# What you need to do
Transcribe the listing below word for word but skip its images.
Segment Open
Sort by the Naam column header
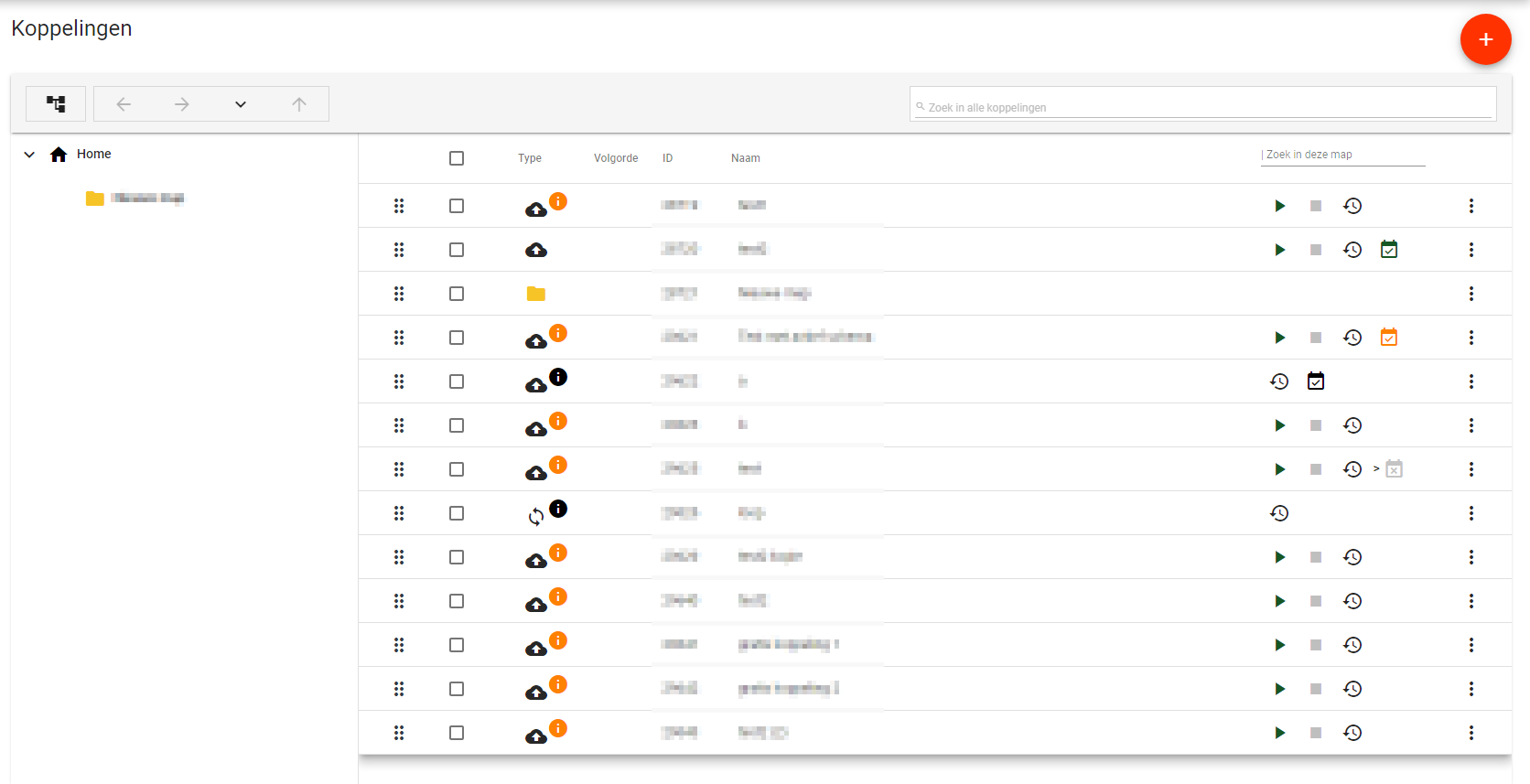Screen dimensions: 1530x784 [745, 158]
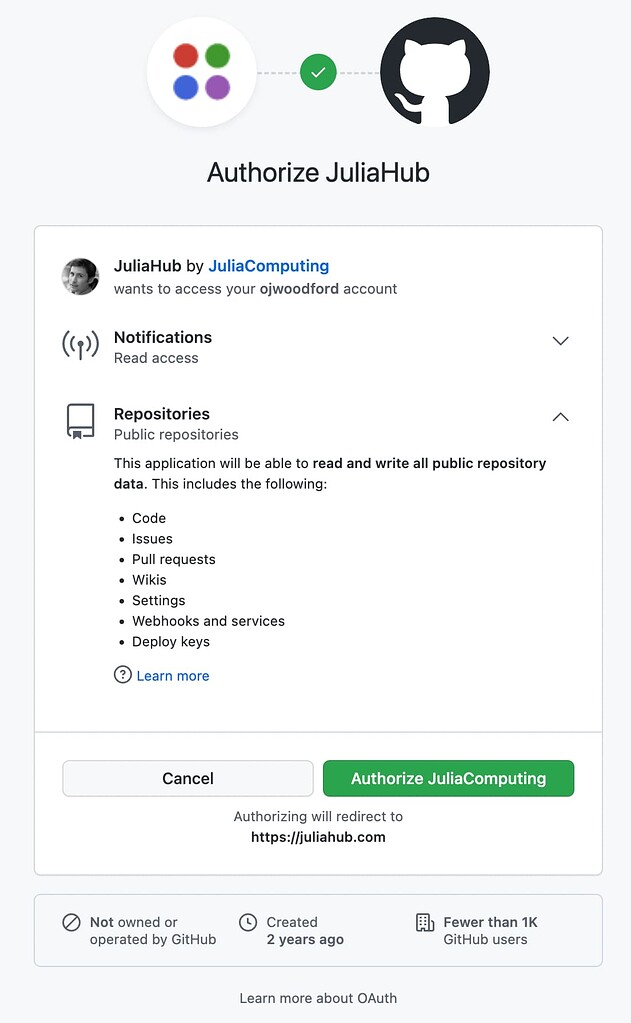Screen dimensions: 631x1023
Task: Click the green checkmark connection icon
Action: click(x=318, y=72)
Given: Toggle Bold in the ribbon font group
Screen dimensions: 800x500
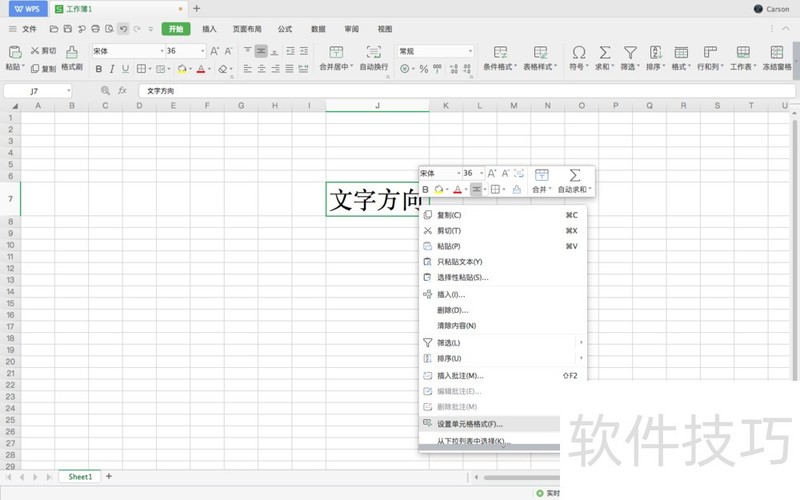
Segment Closed
# Task result
Sort by the Naam column header
Screen dimensions: 1530x784 [745, 158]
Screen dimensions: 631x1023
Task: Click the green checkmark connection icon
Action: click(x=318, y=72)
Given: Toggle Bold in the ribbon font group
Screen dimensions: 800x500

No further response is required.